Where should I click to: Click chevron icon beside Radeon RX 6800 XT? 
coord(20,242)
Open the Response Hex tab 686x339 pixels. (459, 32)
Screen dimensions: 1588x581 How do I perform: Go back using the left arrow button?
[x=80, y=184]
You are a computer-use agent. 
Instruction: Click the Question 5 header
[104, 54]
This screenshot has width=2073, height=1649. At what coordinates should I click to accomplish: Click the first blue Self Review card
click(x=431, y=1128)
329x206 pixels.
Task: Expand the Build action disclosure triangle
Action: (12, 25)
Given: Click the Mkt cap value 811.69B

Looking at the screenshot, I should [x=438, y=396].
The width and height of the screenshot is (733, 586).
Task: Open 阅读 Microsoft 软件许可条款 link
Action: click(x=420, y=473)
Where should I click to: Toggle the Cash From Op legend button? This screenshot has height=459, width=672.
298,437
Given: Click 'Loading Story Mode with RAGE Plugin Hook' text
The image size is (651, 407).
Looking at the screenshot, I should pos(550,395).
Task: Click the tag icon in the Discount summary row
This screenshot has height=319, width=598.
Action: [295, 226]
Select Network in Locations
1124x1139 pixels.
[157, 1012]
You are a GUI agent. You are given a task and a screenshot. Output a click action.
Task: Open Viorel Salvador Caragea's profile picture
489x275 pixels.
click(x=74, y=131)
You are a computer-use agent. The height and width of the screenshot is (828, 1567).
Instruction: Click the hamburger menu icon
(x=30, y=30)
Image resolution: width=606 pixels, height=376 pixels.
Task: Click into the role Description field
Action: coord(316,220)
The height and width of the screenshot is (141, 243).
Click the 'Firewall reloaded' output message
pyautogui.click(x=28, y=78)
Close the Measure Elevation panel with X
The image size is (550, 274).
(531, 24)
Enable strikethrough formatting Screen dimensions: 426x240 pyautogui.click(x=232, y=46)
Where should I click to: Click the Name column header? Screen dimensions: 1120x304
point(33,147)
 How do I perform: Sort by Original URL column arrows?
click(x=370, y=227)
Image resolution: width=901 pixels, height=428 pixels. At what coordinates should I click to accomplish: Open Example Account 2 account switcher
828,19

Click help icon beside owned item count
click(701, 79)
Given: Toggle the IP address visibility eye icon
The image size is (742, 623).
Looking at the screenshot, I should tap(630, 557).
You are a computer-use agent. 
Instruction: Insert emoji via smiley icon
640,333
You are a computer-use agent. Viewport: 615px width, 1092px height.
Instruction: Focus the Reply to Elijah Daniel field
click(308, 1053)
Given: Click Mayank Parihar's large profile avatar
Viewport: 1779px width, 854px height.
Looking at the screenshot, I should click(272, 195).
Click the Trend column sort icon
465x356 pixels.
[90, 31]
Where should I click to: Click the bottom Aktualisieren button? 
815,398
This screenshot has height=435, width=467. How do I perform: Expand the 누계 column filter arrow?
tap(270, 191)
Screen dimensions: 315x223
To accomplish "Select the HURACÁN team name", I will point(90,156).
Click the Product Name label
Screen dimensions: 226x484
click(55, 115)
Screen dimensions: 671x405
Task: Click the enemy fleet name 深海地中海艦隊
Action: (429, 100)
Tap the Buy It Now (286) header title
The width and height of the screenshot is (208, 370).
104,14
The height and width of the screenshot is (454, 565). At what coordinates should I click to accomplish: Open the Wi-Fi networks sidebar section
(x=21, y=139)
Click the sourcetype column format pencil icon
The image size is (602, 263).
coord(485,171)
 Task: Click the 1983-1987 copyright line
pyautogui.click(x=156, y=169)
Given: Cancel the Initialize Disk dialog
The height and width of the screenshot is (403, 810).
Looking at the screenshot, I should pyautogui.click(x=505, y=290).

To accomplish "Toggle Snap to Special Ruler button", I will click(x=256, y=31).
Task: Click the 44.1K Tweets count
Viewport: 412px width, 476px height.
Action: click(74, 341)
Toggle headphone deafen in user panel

* _Required action_: Check how many lines in the entries contain "agent", and reply with that number alone.

* _Answer to the exercise_: 5